Pope tells priests to be sure to practice what they preach
Published 6:10 am Friday, April 19, 2013
ROME — Pope Francis told priests on Sunday to practice what they preach, saying the church’s credibility was on the line.
During a Mass to formally take possession of one of the Vatican basilicas in Rome, Francis said ordinary Catholics need to “see in our actions what they hear from our lips.”
Francis has made himself an example of a more humble and frugal church by refusing many of the trappings of the papacy, living in the Vatican hotel rather than the Apostolic Palace and wearing a simple white cassock of the papacy rather than fancy vestments and capes for formal occasions that his predecessors wore.
“Inconsistency on the part of pastors and the faithful between what they say and what they do, between word and manner of life, is undermining the church’s credibility,” he said.
Toward that end, Francis on Saturday took the first step toward following through on calls from cardinals that the Vatican be more responsive to the needs of the church on the ground, creating a group of eight cardinals from around the globe to advise him on running the church and reforming the Vatican bureaucracy.
The cardinals, from North and South America, Asia, Africa, Europe and Australia, include prelates with whom the former Cardinal Jorge Mario Bergoglio has long collaborated, including Cardinal Sean O’Malley, a Franciscan Capuchin monk who knows Bergoglio well and visited him in Buenos Aires.

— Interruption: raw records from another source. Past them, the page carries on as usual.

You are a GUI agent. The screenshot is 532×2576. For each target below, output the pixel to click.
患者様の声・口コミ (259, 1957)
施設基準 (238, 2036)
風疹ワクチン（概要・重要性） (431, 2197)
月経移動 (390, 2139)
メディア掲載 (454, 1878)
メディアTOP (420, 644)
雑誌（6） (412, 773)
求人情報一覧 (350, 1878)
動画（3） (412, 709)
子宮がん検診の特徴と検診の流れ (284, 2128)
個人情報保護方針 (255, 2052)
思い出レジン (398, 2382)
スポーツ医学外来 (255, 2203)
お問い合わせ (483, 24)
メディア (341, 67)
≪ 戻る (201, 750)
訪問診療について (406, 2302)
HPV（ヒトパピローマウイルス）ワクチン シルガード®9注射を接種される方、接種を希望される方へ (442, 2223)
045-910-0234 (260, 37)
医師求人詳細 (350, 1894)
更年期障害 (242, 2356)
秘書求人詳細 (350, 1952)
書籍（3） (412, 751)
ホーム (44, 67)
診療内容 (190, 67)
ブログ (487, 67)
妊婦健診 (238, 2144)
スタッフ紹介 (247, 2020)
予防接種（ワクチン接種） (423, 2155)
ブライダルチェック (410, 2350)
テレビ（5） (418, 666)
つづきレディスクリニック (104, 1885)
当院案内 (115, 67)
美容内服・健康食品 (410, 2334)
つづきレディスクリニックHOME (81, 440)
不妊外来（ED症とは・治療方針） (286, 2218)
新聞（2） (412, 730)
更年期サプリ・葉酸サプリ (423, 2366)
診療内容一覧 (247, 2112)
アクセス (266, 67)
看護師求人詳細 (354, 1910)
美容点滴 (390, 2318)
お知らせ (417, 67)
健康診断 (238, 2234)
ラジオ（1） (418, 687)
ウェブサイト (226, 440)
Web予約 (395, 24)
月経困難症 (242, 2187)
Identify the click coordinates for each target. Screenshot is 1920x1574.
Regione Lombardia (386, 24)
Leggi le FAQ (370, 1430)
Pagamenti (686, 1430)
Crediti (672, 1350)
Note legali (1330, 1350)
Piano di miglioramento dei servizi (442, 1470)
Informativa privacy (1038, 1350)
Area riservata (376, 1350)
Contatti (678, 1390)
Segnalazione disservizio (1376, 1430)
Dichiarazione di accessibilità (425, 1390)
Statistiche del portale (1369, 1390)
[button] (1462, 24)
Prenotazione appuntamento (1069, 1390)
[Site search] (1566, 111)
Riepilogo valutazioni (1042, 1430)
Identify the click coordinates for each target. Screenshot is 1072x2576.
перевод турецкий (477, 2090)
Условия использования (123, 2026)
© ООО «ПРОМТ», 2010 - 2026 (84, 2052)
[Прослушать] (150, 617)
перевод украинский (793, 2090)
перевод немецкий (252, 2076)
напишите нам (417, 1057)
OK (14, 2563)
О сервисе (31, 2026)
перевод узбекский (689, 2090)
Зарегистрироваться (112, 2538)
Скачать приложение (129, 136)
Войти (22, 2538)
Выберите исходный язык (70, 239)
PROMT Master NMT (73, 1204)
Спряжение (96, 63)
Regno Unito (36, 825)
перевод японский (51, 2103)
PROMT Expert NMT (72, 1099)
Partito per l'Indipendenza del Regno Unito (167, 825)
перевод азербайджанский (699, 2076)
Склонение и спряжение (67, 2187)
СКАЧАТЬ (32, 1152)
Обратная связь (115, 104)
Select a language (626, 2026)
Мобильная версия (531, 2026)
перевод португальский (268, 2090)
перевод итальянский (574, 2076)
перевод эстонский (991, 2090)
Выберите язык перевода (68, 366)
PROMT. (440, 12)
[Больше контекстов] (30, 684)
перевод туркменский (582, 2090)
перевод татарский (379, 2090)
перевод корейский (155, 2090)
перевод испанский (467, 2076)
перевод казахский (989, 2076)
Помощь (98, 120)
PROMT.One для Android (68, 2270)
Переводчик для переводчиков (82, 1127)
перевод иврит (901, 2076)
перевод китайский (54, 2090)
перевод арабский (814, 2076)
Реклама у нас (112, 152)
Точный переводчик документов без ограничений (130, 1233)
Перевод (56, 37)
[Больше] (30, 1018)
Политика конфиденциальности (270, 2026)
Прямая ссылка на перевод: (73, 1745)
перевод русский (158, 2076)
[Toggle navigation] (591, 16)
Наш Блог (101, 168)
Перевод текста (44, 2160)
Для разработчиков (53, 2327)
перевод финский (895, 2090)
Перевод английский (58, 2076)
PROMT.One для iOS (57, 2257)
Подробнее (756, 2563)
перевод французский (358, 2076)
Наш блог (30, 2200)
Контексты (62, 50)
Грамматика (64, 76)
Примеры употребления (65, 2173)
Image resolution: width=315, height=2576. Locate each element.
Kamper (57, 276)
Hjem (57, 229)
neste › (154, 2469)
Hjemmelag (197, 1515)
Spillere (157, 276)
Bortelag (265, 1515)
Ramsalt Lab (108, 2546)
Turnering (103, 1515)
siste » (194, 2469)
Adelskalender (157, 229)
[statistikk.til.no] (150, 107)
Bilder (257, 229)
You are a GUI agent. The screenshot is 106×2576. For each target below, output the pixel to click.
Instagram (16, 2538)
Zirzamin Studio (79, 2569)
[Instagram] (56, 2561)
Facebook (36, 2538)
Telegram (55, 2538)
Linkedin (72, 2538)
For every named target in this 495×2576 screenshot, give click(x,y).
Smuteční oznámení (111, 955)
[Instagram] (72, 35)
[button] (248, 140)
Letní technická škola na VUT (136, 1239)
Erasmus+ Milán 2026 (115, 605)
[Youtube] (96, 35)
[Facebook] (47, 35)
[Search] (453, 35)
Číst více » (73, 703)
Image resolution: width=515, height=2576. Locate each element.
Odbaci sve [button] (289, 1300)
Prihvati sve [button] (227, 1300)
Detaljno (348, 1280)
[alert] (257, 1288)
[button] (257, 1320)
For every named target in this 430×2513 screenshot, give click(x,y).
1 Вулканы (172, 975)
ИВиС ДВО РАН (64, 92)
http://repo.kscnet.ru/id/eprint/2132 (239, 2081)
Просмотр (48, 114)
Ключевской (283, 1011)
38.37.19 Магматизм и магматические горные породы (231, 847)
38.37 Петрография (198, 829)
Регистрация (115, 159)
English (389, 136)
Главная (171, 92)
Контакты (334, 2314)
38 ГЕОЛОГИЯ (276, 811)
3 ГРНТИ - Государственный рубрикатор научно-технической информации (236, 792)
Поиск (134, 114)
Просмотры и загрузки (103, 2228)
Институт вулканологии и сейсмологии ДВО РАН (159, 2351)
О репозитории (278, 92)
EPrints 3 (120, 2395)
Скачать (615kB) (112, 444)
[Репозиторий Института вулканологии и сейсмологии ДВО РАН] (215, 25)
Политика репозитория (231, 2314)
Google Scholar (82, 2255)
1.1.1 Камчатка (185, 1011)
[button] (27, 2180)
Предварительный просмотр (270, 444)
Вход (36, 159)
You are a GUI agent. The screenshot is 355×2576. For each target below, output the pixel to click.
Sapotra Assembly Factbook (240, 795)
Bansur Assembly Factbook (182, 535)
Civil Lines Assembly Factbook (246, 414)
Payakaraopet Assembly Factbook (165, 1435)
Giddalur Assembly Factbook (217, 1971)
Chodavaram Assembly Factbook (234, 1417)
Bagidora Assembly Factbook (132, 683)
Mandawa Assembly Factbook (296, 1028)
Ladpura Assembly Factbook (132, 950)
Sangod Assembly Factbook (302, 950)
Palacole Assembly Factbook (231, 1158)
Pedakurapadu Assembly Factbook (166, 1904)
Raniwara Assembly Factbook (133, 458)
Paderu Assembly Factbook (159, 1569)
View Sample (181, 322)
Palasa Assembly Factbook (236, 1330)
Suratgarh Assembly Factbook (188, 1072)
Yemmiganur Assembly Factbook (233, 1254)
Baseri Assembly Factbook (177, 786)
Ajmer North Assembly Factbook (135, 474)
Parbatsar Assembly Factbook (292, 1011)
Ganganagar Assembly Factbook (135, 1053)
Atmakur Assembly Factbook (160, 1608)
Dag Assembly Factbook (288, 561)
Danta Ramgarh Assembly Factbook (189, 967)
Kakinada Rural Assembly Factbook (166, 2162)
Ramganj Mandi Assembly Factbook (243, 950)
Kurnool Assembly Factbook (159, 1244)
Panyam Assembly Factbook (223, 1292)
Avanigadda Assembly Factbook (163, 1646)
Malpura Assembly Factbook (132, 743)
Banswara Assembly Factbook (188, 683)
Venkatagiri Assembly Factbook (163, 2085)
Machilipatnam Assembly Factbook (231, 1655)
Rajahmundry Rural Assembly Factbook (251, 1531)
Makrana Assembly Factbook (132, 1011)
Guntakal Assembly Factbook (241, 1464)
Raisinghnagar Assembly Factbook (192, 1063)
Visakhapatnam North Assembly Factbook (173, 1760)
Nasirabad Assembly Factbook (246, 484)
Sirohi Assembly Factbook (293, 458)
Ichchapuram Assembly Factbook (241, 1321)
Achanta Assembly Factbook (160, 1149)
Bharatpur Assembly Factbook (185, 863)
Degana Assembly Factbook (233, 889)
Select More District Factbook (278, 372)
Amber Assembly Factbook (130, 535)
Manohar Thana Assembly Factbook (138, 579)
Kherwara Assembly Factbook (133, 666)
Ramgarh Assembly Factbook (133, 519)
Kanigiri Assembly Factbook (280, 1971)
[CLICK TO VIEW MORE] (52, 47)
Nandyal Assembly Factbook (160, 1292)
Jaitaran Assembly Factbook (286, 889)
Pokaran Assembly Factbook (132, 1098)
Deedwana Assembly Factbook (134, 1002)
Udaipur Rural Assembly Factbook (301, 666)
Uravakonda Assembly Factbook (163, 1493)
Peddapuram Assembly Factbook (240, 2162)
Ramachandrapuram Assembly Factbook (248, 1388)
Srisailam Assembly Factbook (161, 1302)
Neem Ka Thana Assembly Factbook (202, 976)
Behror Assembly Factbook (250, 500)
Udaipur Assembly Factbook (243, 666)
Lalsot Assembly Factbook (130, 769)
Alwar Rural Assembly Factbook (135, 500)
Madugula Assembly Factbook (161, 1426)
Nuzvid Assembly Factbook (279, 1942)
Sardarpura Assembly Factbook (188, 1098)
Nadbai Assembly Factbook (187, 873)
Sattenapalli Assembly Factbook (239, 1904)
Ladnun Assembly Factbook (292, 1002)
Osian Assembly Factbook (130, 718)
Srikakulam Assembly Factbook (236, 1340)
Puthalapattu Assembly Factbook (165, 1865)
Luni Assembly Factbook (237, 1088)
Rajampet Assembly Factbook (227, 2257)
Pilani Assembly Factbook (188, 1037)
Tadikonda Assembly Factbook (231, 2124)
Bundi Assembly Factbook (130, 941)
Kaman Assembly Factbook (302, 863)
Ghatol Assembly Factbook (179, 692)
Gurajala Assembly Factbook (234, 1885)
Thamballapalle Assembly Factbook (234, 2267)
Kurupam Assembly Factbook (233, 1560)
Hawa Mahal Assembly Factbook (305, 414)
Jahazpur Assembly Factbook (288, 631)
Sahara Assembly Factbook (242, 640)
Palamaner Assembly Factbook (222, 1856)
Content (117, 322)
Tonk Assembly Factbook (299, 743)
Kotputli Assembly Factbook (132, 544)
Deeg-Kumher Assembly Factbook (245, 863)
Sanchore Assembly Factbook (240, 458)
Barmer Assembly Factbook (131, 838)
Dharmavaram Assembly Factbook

Other members include representatives of regional bishops’ conferences, including Cardinal Oswald Gracias of Mumbai, India, who is the head of the Asian bishops’ conference.
The secretary of the group, Monsignor Marcello Semeraro, bishop of Albano, Italy, said Sunday the broad geographic distribution of the advisers was aimed at “enriching and amplifying the forms of communion in the highest echelons of the church institutions.”
Semeraro worked with Bergoglio during a 2001 meeting of the world’s bishops which Bergoglio chaired. In an indication of their close ties, Semeraro was one of the first people Francis received in private audience after his election, meeting with the new pope on the same day as the head of the Jesuit order, the Argentine president and the Vatican secretary of state.